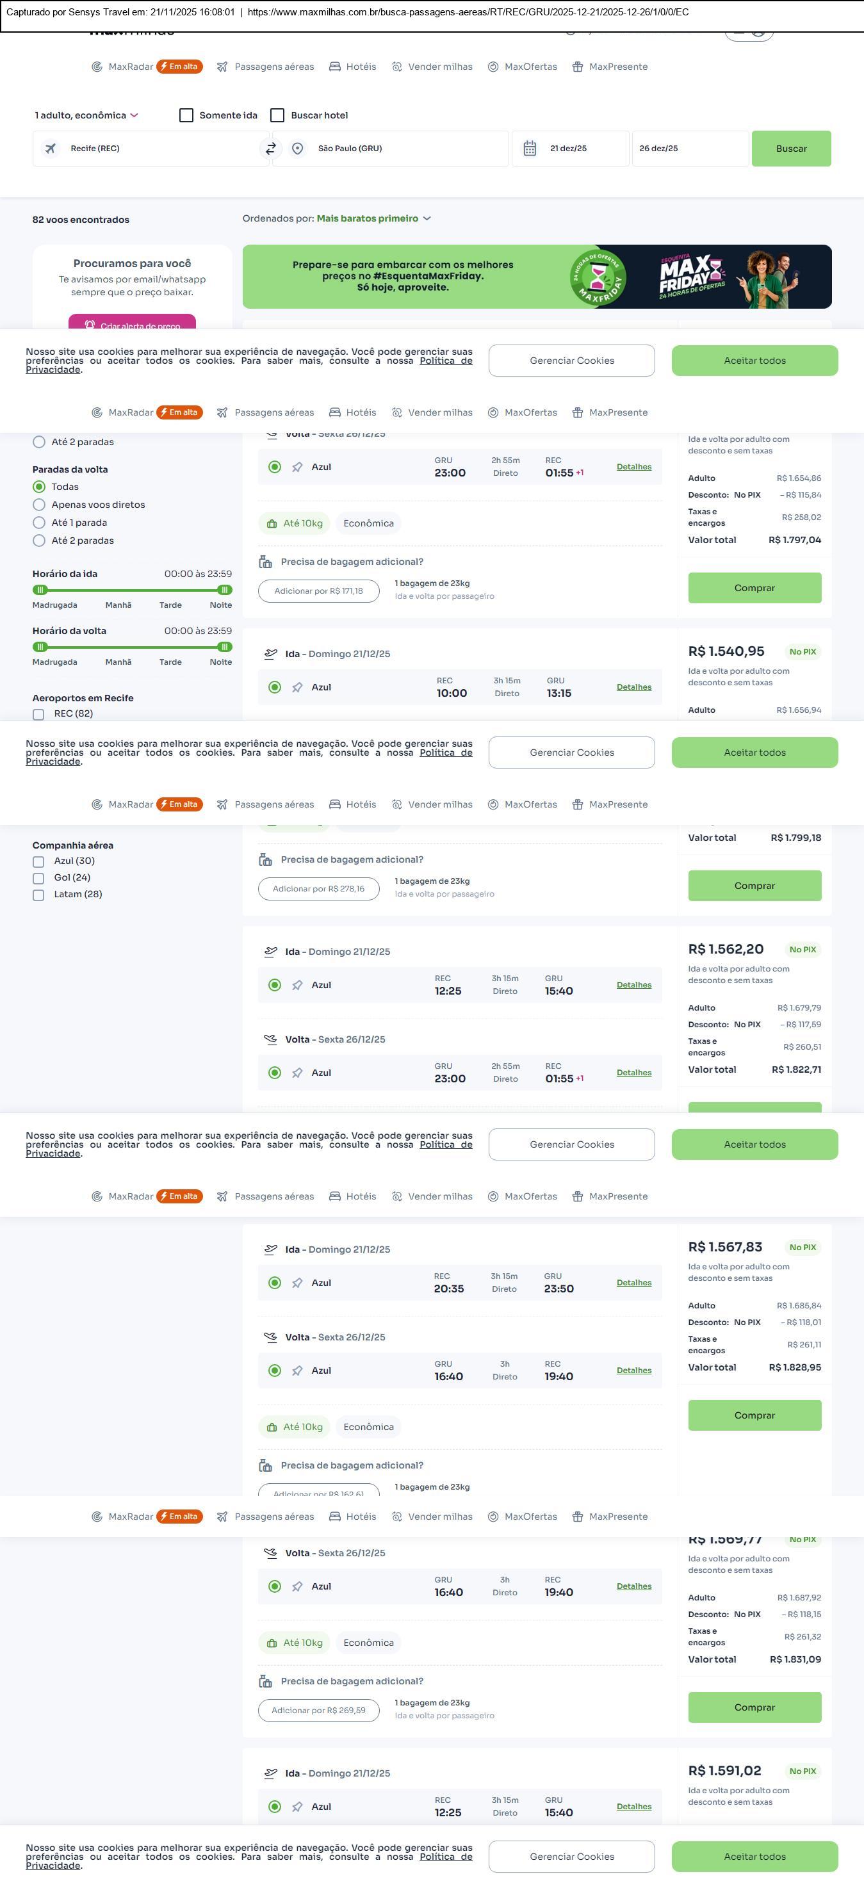Click the calendar icon in departure date field

tap(530, 149)
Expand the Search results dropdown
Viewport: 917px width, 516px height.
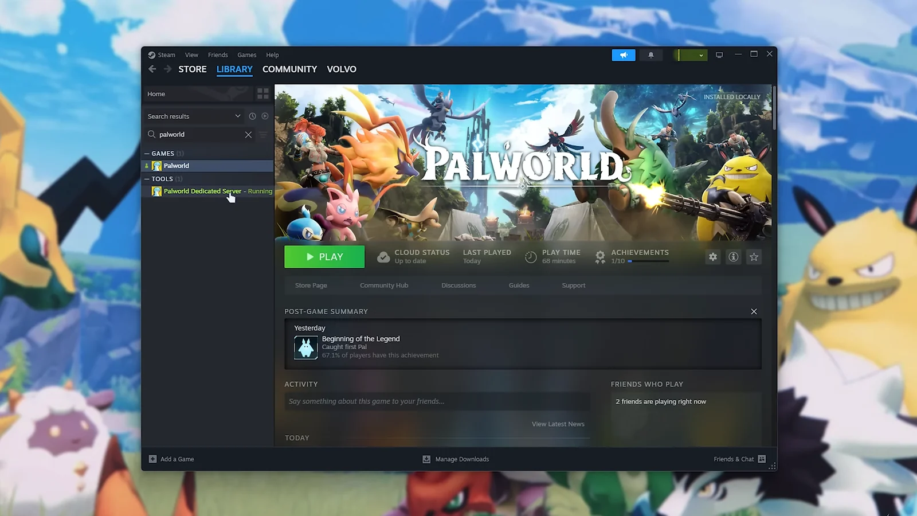coord(237,116)
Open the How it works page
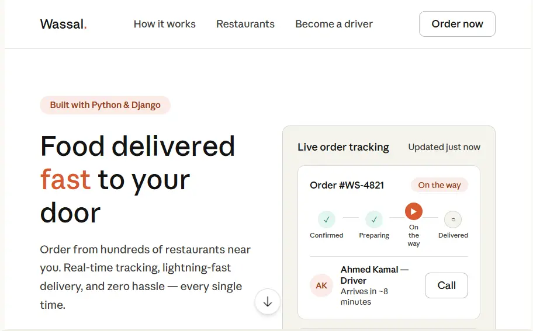The width and height of the screenshot is (533, 331). (165, 24)
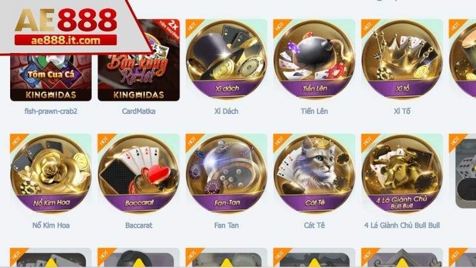Open the Nổ Kim Hoa golden rose icon
This screenshot has width=476, height=268.
[51, 174]
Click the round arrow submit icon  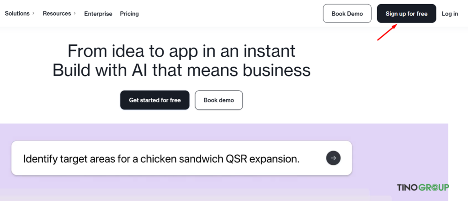tap(333, 158)
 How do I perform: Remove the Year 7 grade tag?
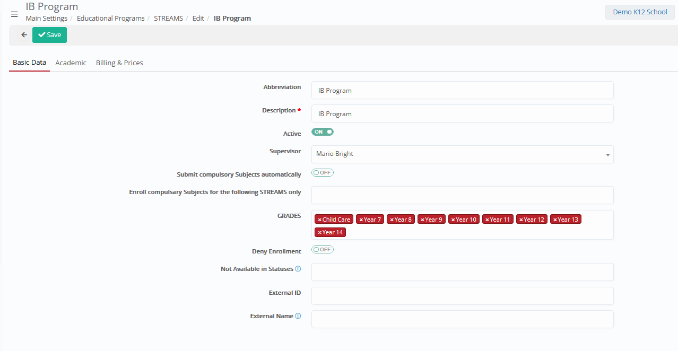point(361,220)
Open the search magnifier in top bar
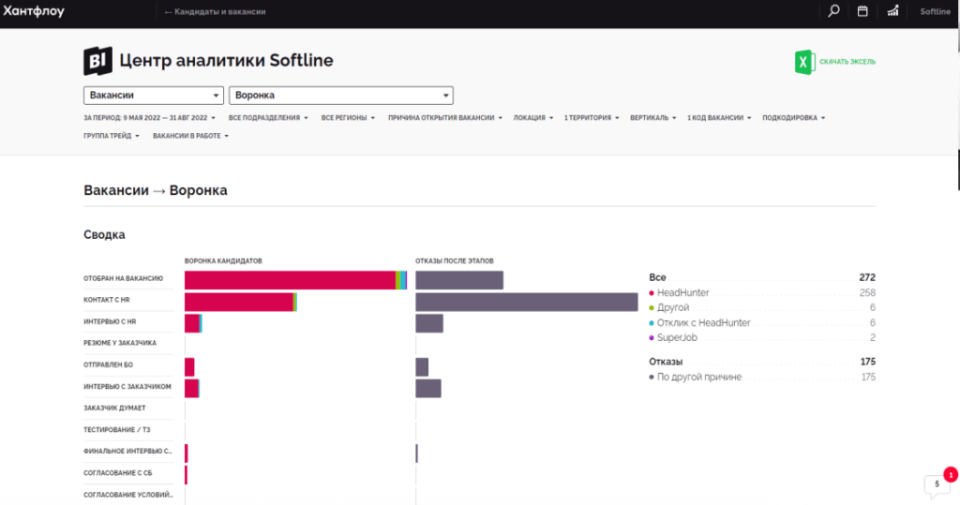Image resolution: width=960 pixels, height=505 pixels. 833,12
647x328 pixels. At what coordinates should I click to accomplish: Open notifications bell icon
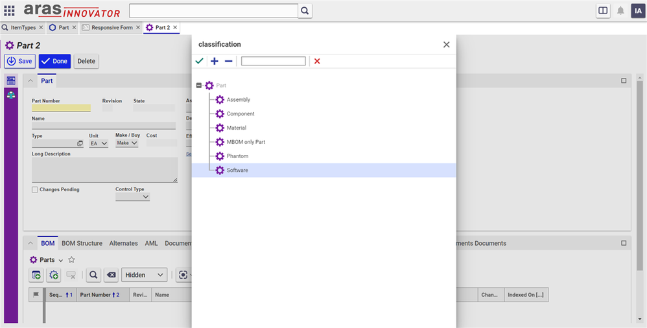tap(620, 11)
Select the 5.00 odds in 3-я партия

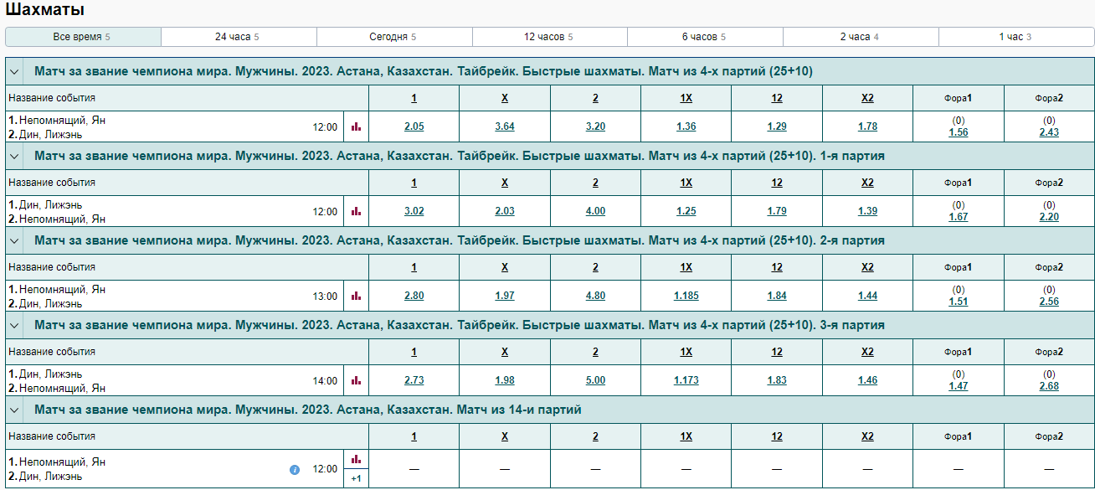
# # # # # # #
*What is needed:* Beginning with the line that contains "647x328 pixels. At" and ending with the last line of the entries above, repeat each line exactly, but not the pictures.

*Exercise response:*
647x328 pixels. At what coordinates should I click to accomplish: Open notifications bell icon
tap(620, 11)
Select the 5.00 odds in 3-я партия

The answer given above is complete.